I guess this workaround should work, unfortunately I'll have to rip through all my source to replace setHeader with setAttribute and then add a scriptlet to my error jsp page. However, I still don't understand why this won't be fixed, seems like a legitimate bug. Anyhow, thanks for the help.
One problem I find with the above code is that if I decide not to use a custom 400 page then my extra header will not be available in the response. Is there another solution where it would work regardless of page I use (besides fixing the bug I guess)?

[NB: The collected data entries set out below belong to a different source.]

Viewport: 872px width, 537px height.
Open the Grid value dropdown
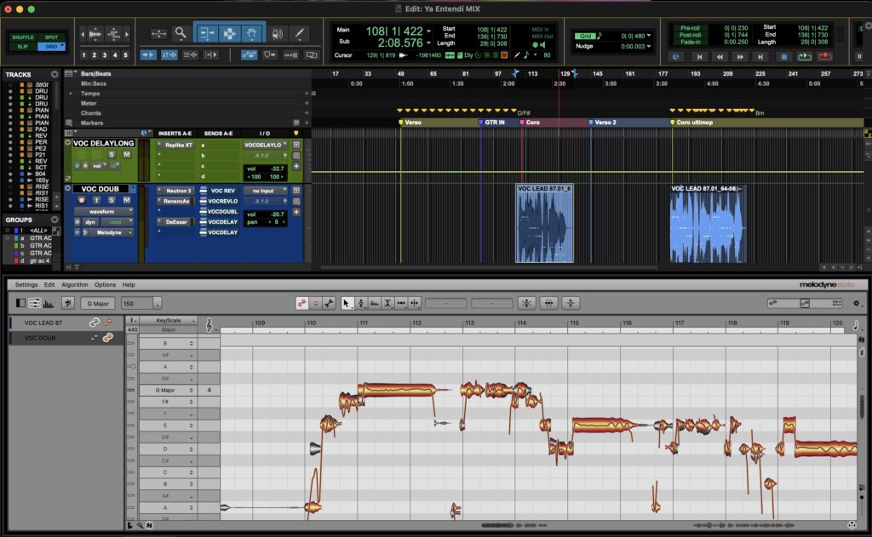(x=635, y=36)
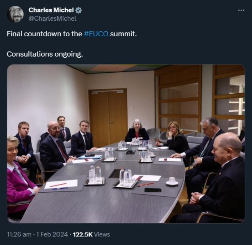Open the Charles Michel display name
Screen dimensions: 252x245
coord(51,10)
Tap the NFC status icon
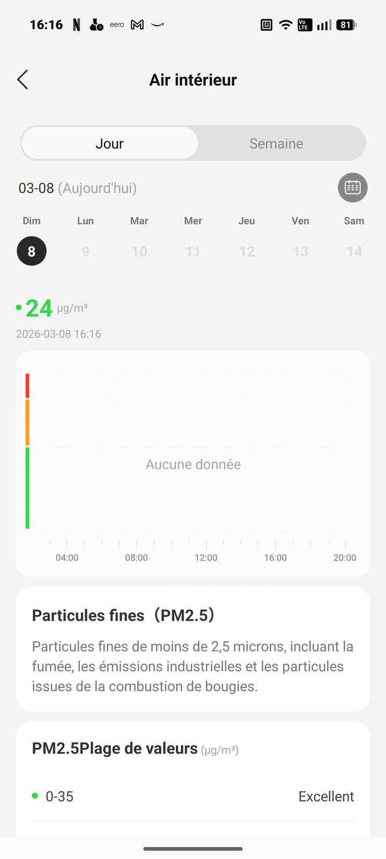386x859 pixels. pyautogui.click(x=266, y=25)
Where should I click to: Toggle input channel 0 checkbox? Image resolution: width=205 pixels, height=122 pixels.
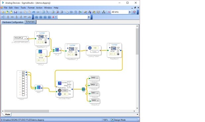pyautogui.click(x=23, y=72)
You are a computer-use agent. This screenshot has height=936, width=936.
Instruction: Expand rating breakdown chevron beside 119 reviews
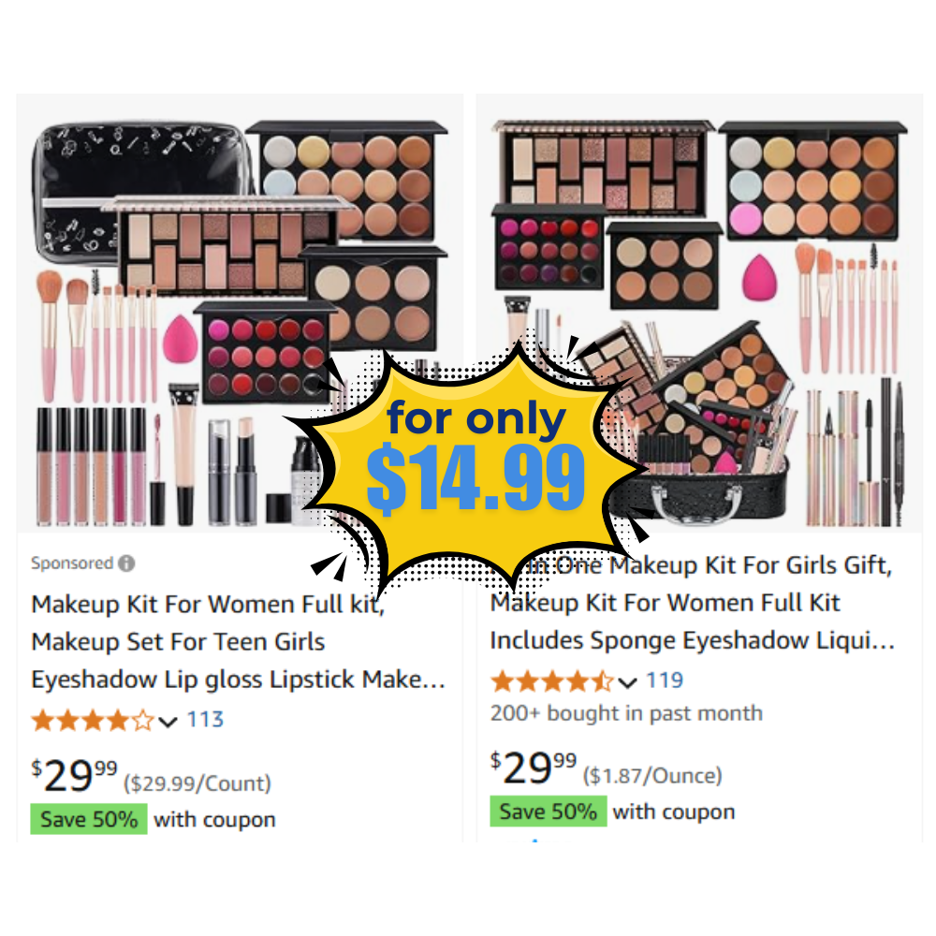627,682
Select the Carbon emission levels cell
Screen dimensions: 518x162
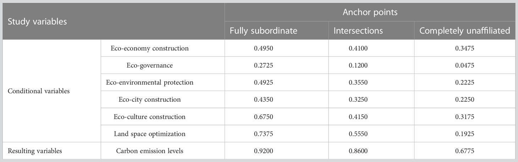150,151
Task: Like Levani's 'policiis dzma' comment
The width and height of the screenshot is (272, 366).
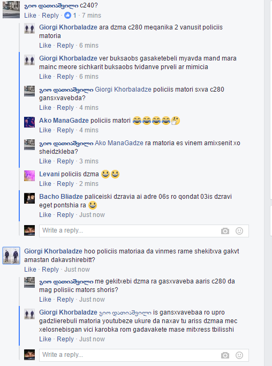Action: 45,184
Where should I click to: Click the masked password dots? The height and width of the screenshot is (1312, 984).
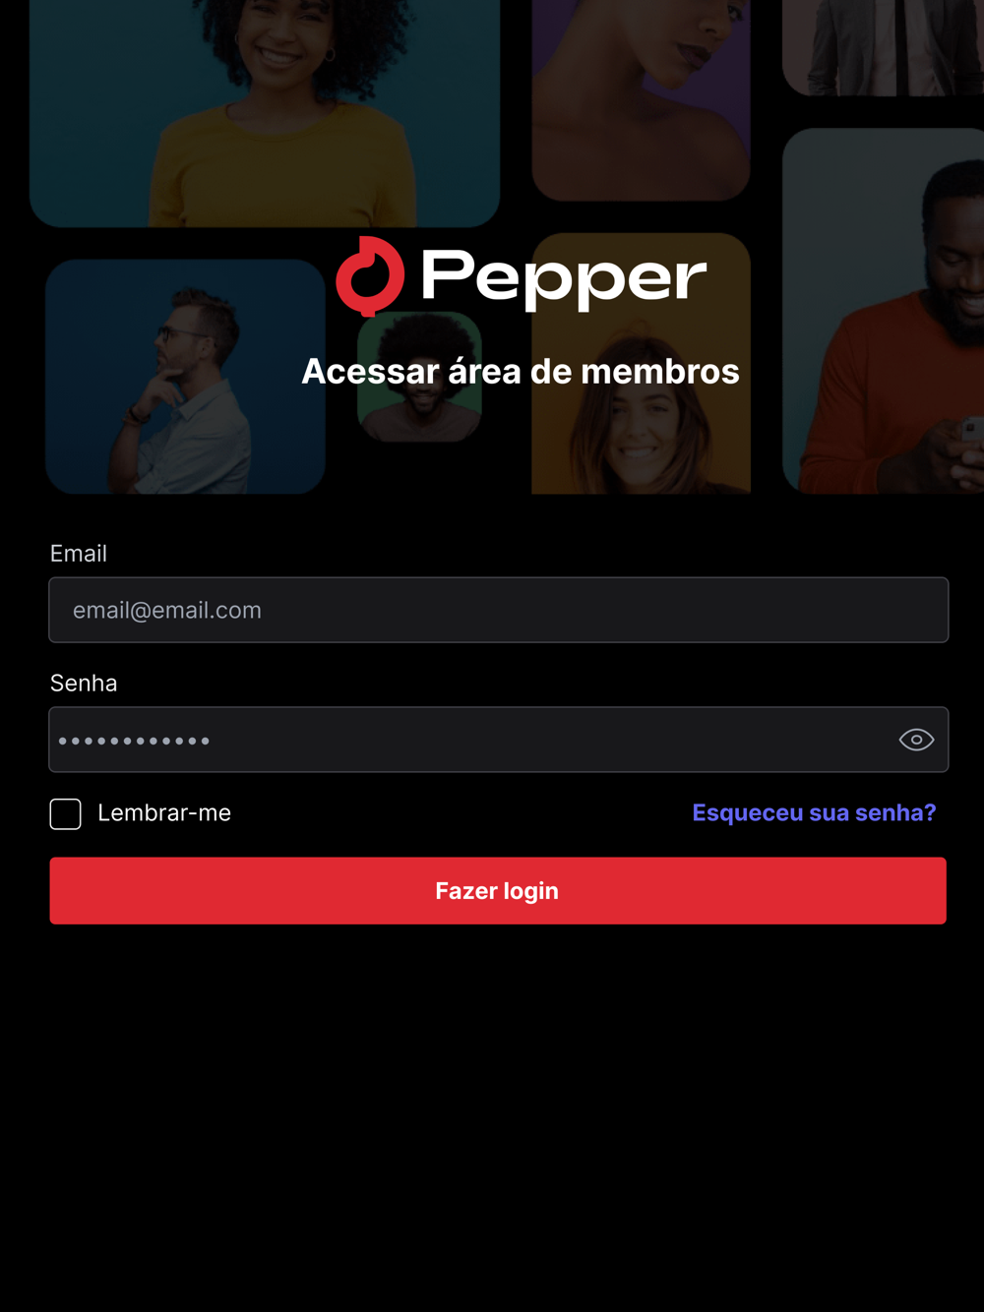tap(134, 741)
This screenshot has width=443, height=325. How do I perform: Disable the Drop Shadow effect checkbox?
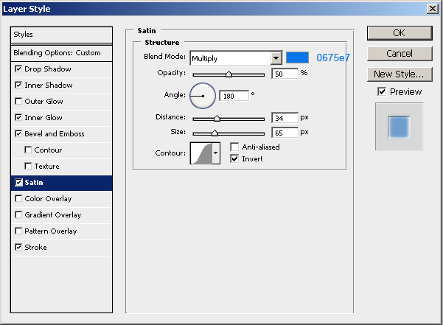(x=18, y=69)
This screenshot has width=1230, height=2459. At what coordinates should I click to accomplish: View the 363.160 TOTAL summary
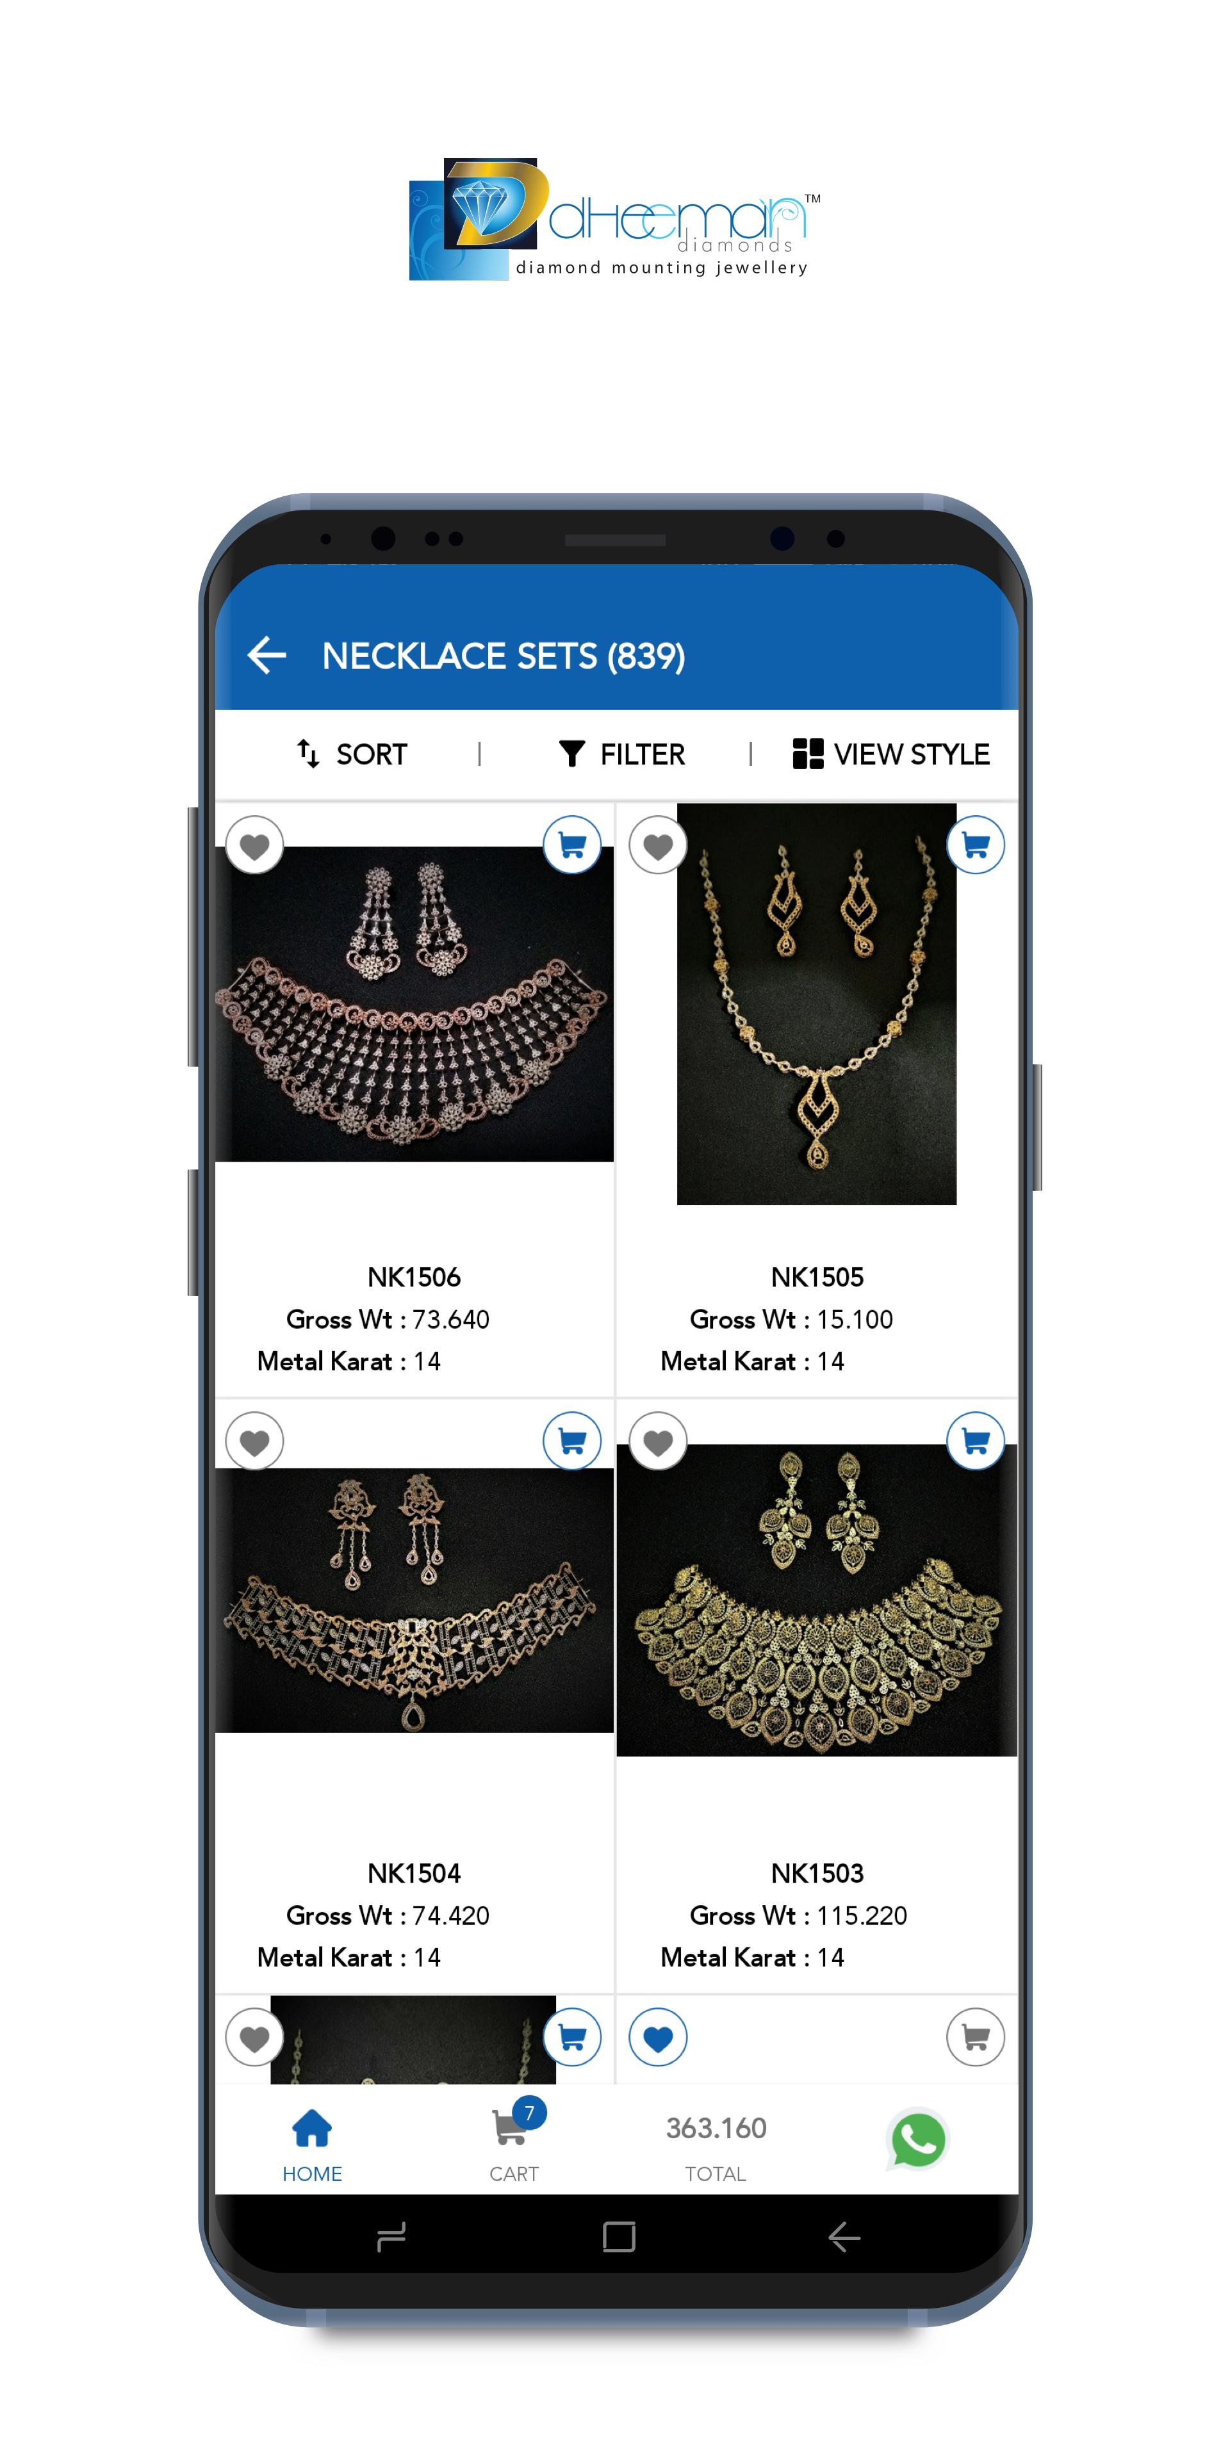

Hi, I would like to add my use case on to the scales. We are using Acegi Security Library for Spring (http://acegisecurity.org/) to perform authentication and authorization tasks in our web application. In essence, it works as a filter, declared in web.xml, and preprocesses the web request. We are using Digest authentication as per RFC 2617, but you might consider using Basic authentication as well. When there is a need to request user credentials, the library ([1]) generates WWW-Authenticate header containing realm name, random nonce value, and other information, and calls httpResponse.sendError(HttpServletResponse.SC_UNAUTHORIZED), and the rest of the response is generated by the tomcat error page. Now, if I configure my own dynamic or static page for error code 401, the authentication stops working, because the WWW-Authenticate header is lost from the response. Versions: - Tomcat: 5.5.23 - Acegi Security System for Spring: 1.0.4 The relevant Acegi Security source code is method "commence()" of class org.acegisecurity.ui.digestauth.DigestProcessingFilterEntryPoint, lines 104-105 and above ([1]) [1] http://svn.sourceforge.net/viewvc/acegisecurity/tags/release_1_0_4/core/src/main/java/org/acegisecurity/ui/digestauth/DigestProcessingFilterEntryPoint.java?revision=1881&view=markup
I'll add that other contains (Jetty, BEA/Oracle WebLogic Server, etc) appear to be handling this case correctly. We are having a similar issue to Comment #20 with Spring Security (new name for ACEGI). This really needs to be fixed. The resolution suggested in Comment #5 sounds like it would fix this issue and keep Tomcat spec compliant. At this point Tomcat is doing *more* than the spec requires.
we are investigating this further, thank you for the detailed report Filip
After some further review, this has been fixed in trunk and proposed for 6.0.x
Great, I'm glad to see this fix, I had given up hope last year and started using jetty since that didn't have this issue.
This has been fixed in 6.0.x and will be included in 6.0.19 onwards.